One person’s view: “You could wring every ounce of possible comedy from every birdbrained novelty single of the entire 1960s combined and it still wouldn’t be half as genuinely, laugh-out-loud hysterical as the moment Holman’s squeaky, mickey-mouse falsetto comes in on ‘Hey There, Lonely Girl’.” – Nic Renshaw @ Pop Goes the Year
The public’s view: 2.78 / 5.00
If there is any type of music that is not made for me, it’s slow-tempo ballads consisting of men trying to convince women to go out with them. The unabridged speeches of Walter Mondale are more exciting than the wimpy begging and listless crooning in these lullabies. Asking me which song of this genre that I want to hear is like asking which of my fingers I wish to slam in a car door, or which pew I would like to sit in at church. And yet, Eddie Holman’s “Hey There Lonely Girl” doesn’t rankle me in the same way as its brethren. It is so bizarre that I forget how much I should hate it.
Until researching this post, I had always assumed that Eddie Holman was the same guy who was in the Stylistics and that “Hey There Lonely Girl” was a rare solo hit. Nope. The Stylistics’ falsetto was performed by a different person named Russell Thompkins Jr. This means that, in defiance of the laws of probability and of nature itself, there were two men singing in this manner on hit pop/R&B songs in the early 1970s. The Stylistics wisely paired Thompkins up with conventional male singers, preventing him from completely carrying their records off into outer space. Holman would have benefited from a similar sandbagging. He’s all about the treble – no bass. And his voice isn’t just incredibly high-pitched; it also has a squeaky edge to it as if he has ingested a dog toy or a songbird.

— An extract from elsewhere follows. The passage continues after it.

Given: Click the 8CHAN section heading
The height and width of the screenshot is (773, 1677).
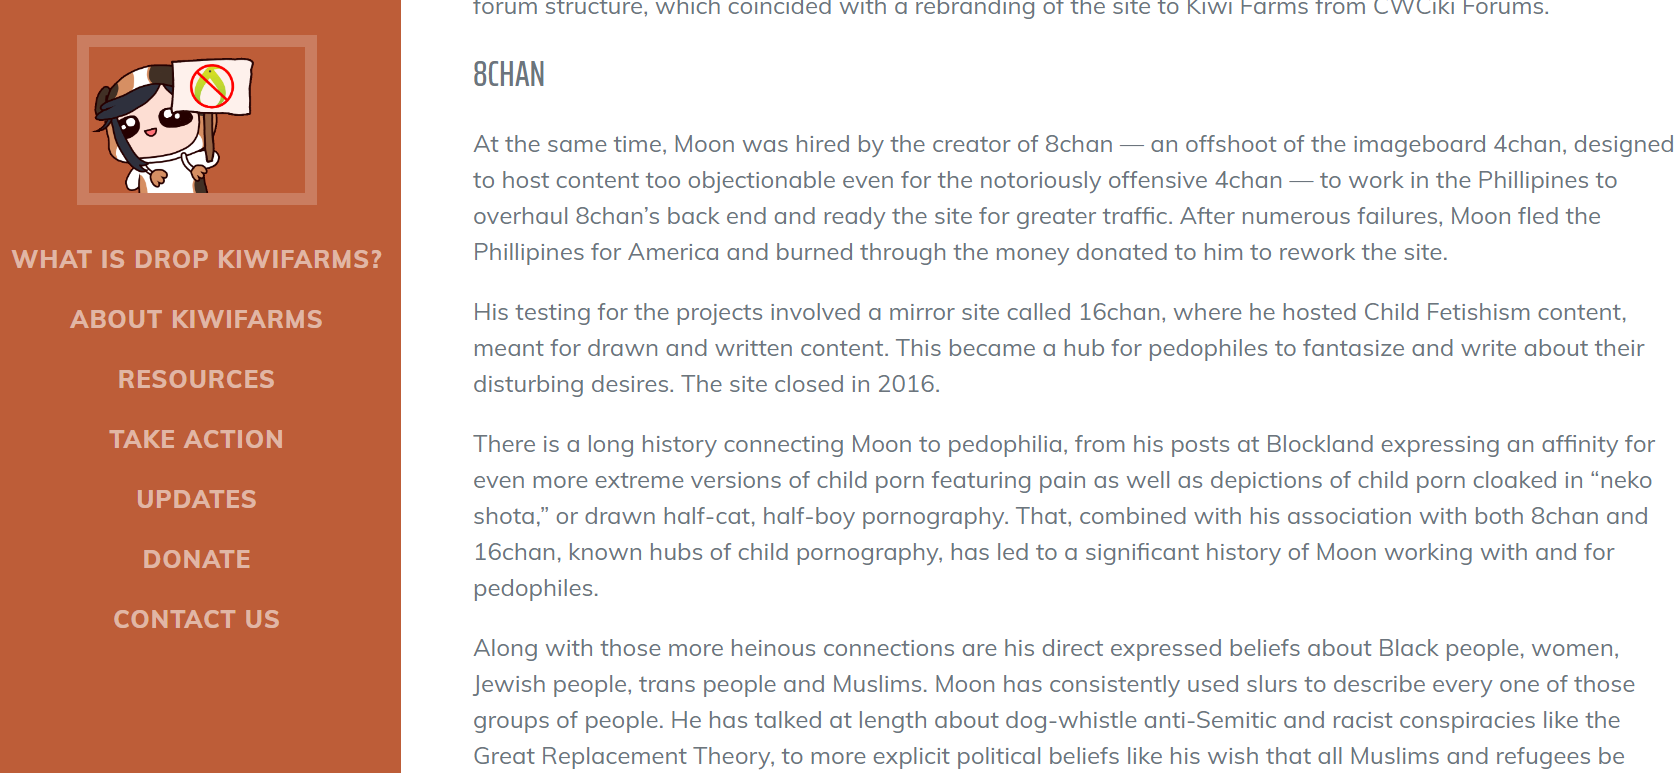Looking at the screenshot, I should [509, 75].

This squeak might have sounded amusing as a character in a cartoon or a puppet show, but it’s a little off-putting when it is heard in a love song.
Holman’s unusual falsetto overwhelms every other facet of the song, transcending entertainment and becoming sort of a scientific curiosity. Exactly how high does this guy’s voice go? And did he need surgery after singing this? These are matters of scholarly interest, but I can’t find any published papers that address them. Even the “Hey There Lonely Girl” sheet music completely dodges the issue. I would expect the written score to fold out at the top to accurately depict the notes in relation to middle C. Alternately, it might invent a new Italian word like “castraggio” to indicate that the vocals are to be performed six octaves higher than they are written. Instead, the notes are placed on the treble staff within the range of a standard tenor, and without any special instructions. The transcribers are probably just trying to save other singers from exploding their larynxes, but it feels like they are rewriting history and erasing Eddie’s achievement.

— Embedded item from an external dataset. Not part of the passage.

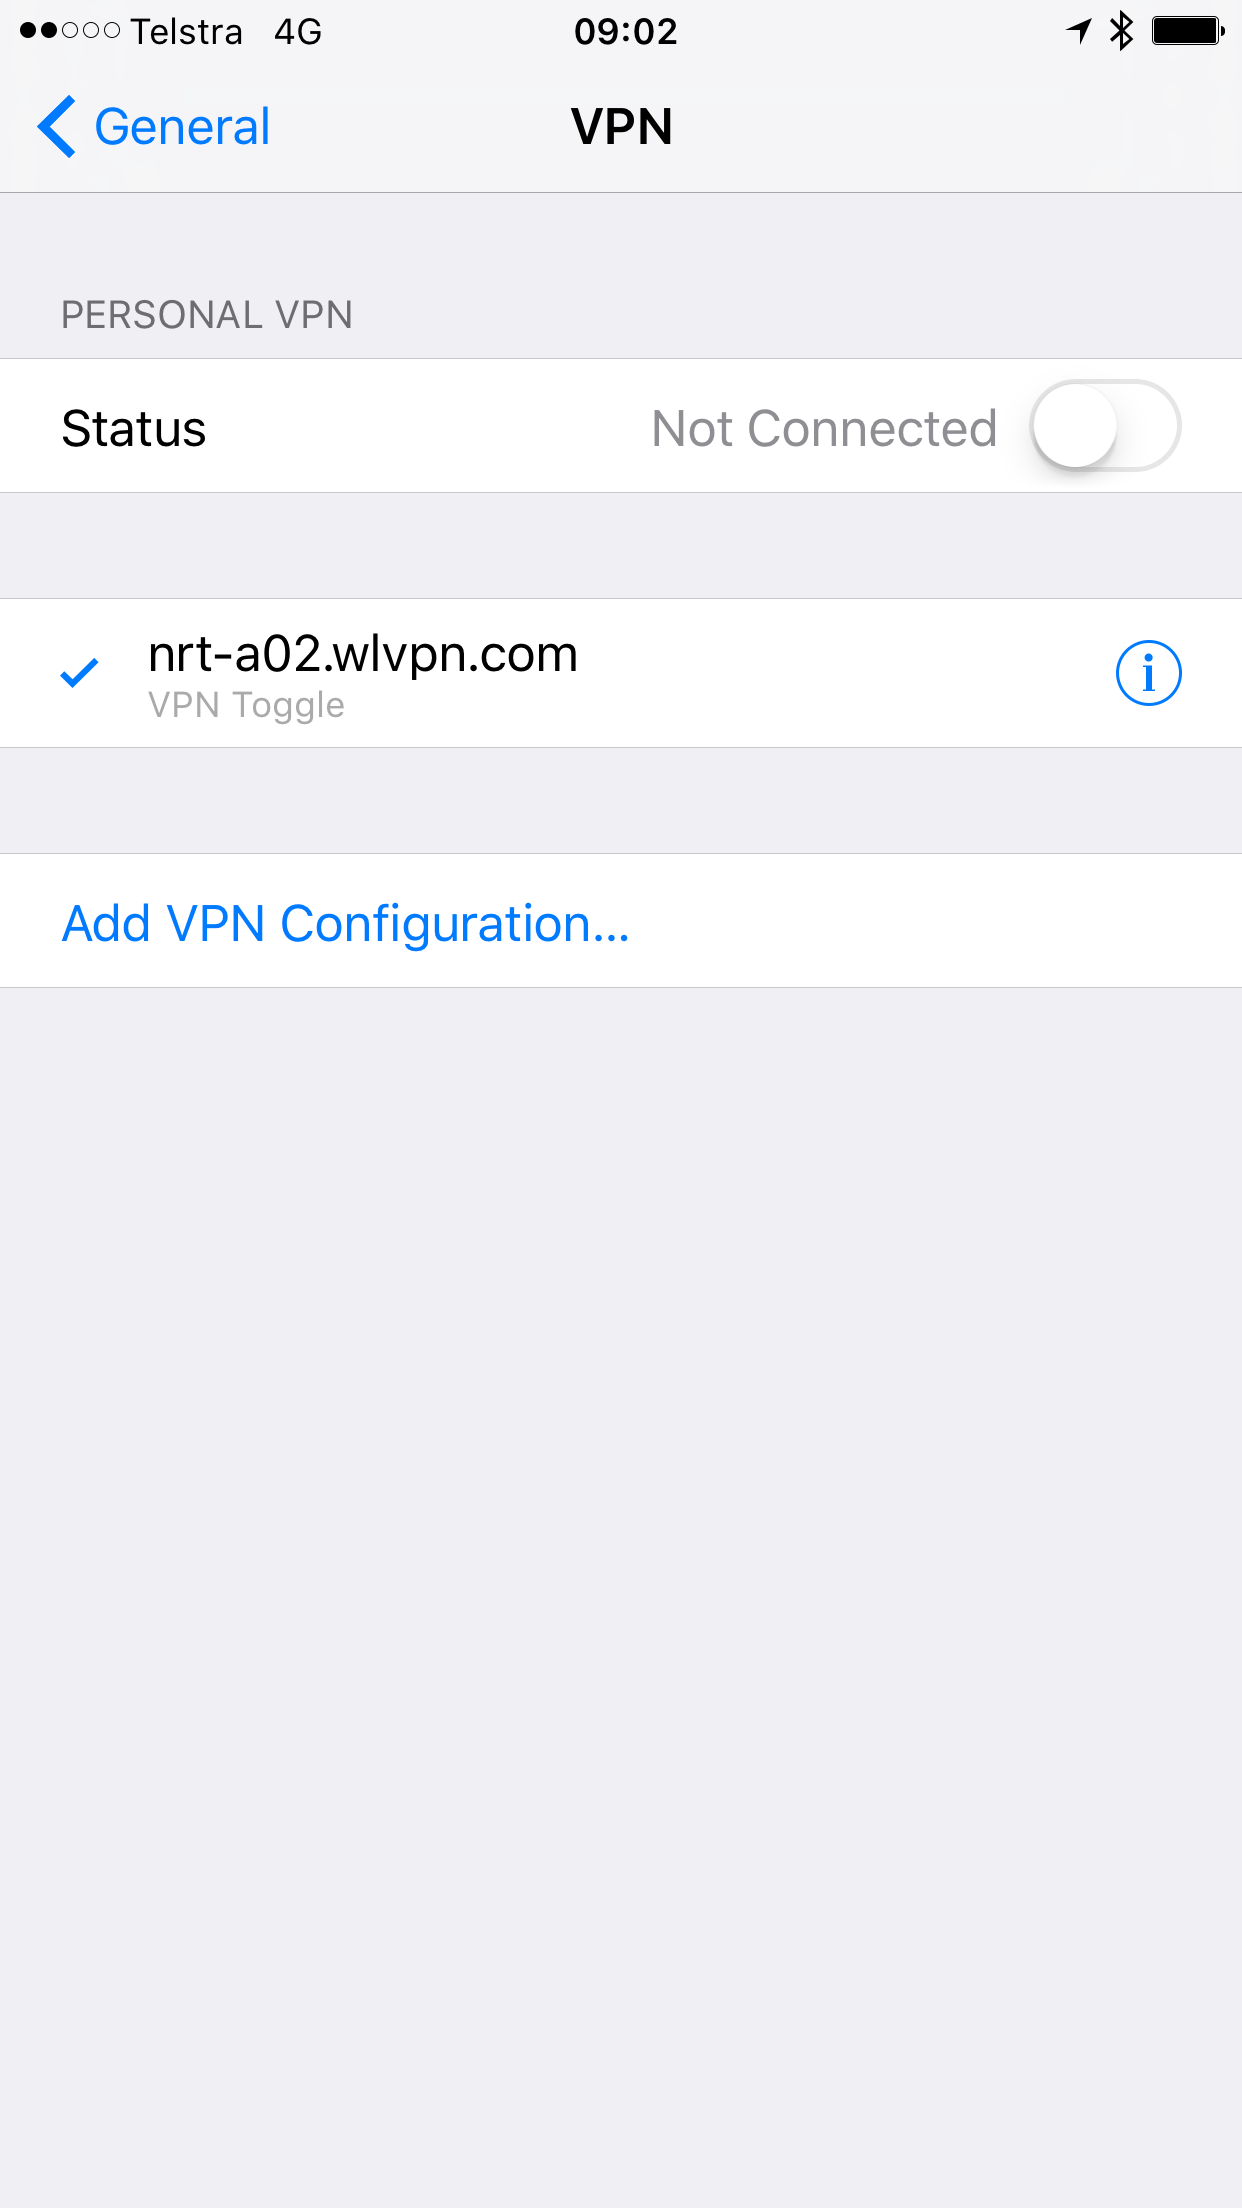
Task: Tap the checkmark beside nrt-a02.wlvpn.com
Action: 79,673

Most R&B ballads of this variety have some macho bragging in the lyrics, but “Hey There Lonely Girl” has only desperation. This is an incel with a ridiculous voice, and he is singing to a girl who just got royally dumped. The two of them have nothing to lose by hooking up, so they might as well settle for each other. The mutual despair is one of those things – like the humorous falsetto – that makes the song almost bearable to me while ruining it for normal listeners. I don’t love “Hey There Lonely Girl”, but I do love that it annoys the folks who usually enjoy this type of tune.